The Supreme Judicial Court in Maine heard arguments Wednesday on whether an employer must pay for medical marijuana that a man who was injured at a paper mill in 1989 claims has been a source of relief for more than two decades of pain and suffering.

Gaeton Bourgoin was working at Twin Rivers Paper Co. L.L.C.’s OK paper mill on March 3, 1989, when he suffered a work-related back injury. Within a year, he was given total incapacity benefits and has been disabled since, per court documents in Gaetan H. Bourgoin v. Twin Rivers Paper Co. L.L.C. and Sedgwick CMS. Since then, Mr. Bourgoin has suffered from severe chronic pain syndrome and experiences pain and muscle spasms in his back, legs, arms and chest. He was diagnosed in the early 1990s with reflex sympathetic dystrophy, which causes him burning pain, mostly in his legs, court records show.

Court documents chronical Mr. Bourgoin’s pain, mental suffering and several therapies for relief, including narcotics, which he became addicted to in the 1990s. Many years later in his treatment, he was admitted to a psychiatric facility for chronic pain with insomnia and suicidal ideation. After Mr. Bourgoin’s hospitalization, both his doctor and psychiatrist recommended a trial of medical marijuana, which was legalized in Maine in 2015, according to court documents.

“Mr. Bourgoin has been using medical marijuana for his pain since that time. He testified that his quality of life has improved, that he experiences significantly less pain, and he sleeps better. He no longer takes opioid pain medications or other narcotic drugs,” court documents state. 

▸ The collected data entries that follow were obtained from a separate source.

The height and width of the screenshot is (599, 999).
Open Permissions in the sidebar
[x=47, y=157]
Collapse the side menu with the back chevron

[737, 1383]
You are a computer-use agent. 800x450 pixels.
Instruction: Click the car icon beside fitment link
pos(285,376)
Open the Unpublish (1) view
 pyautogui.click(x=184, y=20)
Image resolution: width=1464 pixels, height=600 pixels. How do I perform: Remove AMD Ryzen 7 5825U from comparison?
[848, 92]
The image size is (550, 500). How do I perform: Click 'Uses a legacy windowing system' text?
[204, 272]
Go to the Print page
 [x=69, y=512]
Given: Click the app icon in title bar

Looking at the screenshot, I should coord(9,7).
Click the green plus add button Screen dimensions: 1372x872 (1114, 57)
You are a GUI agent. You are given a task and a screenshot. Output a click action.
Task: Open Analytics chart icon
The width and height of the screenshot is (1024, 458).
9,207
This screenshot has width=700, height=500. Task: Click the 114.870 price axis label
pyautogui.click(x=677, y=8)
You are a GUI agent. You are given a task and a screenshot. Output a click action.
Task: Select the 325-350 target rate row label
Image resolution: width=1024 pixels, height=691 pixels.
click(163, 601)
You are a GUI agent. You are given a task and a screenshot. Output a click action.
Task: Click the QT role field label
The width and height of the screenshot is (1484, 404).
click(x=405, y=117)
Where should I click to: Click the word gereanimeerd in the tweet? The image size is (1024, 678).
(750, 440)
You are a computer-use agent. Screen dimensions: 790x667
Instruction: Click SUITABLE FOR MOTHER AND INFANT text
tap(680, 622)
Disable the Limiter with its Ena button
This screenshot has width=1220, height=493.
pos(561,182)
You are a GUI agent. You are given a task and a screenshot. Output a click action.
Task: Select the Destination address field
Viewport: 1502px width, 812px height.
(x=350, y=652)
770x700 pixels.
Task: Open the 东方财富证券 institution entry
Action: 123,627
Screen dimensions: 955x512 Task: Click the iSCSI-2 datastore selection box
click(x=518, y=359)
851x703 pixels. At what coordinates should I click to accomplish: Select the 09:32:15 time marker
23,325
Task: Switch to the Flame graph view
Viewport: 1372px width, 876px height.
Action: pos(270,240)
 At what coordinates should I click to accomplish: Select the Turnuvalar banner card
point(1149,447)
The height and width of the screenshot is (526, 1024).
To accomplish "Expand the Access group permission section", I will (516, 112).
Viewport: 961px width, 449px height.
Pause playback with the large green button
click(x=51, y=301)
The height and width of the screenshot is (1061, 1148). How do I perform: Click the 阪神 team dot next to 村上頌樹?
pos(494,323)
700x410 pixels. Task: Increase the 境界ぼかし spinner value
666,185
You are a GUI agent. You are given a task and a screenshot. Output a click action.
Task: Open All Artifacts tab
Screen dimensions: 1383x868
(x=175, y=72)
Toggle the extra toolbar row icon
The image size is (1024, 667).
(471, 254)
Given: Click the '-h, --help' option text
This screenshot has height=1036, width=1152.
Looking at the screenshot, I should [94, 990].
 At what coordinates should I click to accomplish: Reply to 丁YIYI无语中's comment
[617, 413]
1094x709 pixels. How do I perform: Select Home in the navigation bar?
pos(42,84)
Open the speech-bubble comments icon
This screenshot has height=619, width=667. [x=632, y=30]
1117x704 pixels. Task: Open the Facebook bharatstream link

When Mr. Bourgoin sought reimbursement for his treatment he was denied, based on marijuana’s illegal status with the federal government. He appealed to the state Workers’ Compensation Board, which ruled in his favor. His employer subsequently appealed to the Supreme Court.

A Sedgwick spokesperson said the company cannot comment on pending litigation. Representatives for the employer and employee were not immediately available to comment.